Self-assembly of nanowires into micro-scale patterns, especially in a controlled manner, has received increasing research interest because of the wide variety of potential applications, including micro-optics and electronic devices, as well as nanomaterials-based energy conversion systems. In this contribution, a novel laser-assisted solution spreading method was developed to fabricate and self-assemble alumina nanowires (ANWs) into large-scale 3-dimensional (3D) micro-patterned surfaces in one step. Here, sodium hydroxide (NaOH) solution played a dual role, both chemically etching the anodic aluminum oxide template (AAO) into ANWs and self-assembling the as-obtained ANWs into micro-patterns under capillary force.
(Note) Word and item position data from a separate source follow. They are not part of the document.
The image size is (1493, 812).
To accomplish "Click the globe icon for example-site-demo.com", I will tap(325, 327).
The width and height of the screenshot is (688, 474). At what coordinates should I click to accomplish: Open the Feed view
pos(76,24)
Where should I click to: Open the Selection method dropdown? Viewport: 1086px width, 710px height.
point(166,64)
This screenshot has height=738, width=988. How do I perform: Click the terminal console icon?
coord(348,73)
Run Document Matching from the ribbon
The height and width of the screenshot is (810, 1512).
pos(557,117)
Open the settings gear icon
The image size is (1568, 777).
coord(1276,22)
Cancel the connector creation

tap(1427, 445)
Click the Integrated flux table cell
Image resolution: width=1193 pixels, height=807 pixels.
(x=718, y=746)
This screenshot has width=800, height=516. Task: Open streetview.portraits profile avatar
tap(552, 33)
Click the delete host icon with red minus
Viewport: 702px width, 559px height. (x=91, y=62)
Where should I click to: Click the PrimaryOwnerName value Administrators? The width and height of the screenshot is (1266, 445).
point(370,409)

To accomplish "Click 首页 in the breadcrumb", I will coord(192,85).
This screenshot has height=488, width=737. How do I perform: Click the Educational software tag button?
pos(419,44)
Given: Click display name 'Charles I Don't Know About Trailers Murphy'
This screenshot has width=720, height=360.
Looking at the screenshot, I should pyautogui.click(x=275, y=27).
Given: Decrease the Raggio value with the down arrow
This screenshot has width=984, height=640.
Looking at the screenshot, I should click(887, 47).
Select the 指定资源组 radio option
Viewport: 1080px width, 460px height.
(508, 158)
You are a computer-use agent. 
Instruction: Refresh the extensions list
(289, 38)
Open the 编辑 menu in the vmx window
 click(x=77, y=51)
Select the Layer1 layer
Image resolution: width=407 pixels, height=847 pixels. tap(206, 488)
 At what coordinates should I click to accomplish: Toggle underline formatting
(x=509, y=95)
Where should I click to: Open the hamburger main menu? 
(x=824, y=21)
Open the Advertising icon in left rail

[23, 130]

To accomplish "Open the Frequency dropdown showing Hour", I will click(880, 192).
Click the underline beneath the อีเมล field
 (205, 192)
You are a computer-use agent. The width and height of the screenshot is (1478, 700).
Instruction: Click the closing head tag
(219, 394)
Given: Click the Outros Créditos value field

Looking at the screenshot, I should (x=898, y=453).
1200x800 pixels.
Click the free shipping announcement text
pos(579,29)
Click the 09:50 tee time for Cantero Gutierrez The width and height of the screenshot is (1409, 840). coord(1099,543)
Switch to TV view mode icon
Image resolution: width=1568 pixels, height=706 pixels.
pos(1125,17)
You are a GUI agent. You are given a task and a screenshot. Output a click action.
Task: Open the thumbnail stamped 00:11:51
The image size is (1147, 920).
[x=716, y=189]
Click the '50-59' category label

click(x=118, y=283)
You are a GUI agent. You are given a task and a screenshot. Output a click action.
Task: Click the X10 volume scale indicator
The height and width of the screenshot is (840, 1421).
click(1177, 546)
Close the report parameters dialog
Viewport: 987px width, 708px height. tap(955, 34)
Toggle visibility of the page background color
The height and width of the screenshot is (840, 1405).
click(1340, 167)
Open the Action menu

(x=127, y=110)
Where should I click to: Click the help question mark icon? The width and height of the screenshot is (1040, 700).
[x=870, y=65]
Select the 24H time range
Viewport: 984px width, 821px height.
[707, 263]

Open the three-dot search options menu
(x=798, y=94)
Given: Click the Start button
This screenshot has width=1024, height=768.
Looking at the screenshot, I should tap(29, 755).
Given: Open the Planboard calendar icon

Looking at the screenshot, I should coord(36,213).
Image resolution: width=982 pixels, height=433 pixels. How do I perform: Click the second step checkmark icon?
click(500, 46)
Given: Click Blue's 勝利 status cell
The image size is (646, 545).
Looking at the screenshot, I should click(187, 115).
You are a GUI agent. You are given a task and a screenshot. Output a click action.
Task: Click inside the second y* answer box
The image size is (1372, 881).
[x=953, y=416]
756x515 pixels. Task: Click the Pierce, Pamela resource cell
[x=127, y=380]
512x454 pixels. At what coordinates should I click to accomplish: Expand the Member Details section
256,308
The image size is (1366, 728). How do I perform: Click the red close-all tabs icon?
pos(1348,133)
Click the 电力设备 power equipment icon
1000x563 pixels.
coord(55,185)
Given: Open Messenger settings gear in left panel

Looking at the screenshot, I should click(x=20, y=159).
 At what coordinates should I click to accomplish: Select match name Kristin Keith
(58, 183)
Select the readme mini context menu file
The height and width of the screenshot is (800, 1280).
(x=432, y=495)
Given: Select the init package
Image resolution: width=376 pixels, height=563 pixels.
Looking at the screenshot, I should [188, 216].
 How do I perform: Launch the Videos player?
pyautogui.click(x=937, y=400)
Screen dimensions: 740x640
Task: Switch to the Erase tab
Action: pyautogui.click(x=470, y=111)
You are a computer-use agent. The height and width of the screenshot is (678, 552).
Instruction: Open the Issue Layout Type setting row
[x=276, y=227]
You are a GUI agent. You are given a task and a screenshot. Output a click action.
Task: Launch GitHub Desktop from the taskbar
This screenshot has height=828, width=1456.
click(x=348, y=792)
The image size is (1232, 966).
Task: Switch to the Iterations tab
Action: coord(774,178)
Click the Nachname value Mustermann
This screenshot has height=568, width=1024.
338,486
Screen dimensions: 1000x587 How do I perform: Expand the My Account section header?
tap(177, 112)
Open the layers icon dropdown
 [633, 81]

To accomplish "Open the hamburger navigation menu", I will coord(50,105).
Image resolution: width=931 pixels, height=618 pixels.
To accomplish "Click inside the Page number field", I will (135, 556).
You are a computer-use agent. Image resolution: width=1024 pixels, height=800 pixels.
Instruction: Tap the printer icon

It is notable that the micro-scale patterns can be artificially controlled by introducing laser points before solution spreading on the AAO template, and thus the laser-etched area will act as the fixation point during the ANW assembly process. Moreover, the as-prepared micro-patterned ANW film exhibits typical micro-/nano-hierarchical surface topology and shows superhydrophilicity. The film can be transformed into a superhydrophobic surface by chemical modification with 1H,1H,2H,2H-perfluorodecyltriethoxysilane (FAS). Here, by taking advantage of wetting and dewetting processes of a solution on an AAO template, we propose a facile method that enables the fabrication of 3D micro-patterned ANW surfaces, which have superwetting properties. We envisage that this method could shed new light on the fabrication of functional micro-patterned devices where a one-dimensional nano-material and solution phase are involved.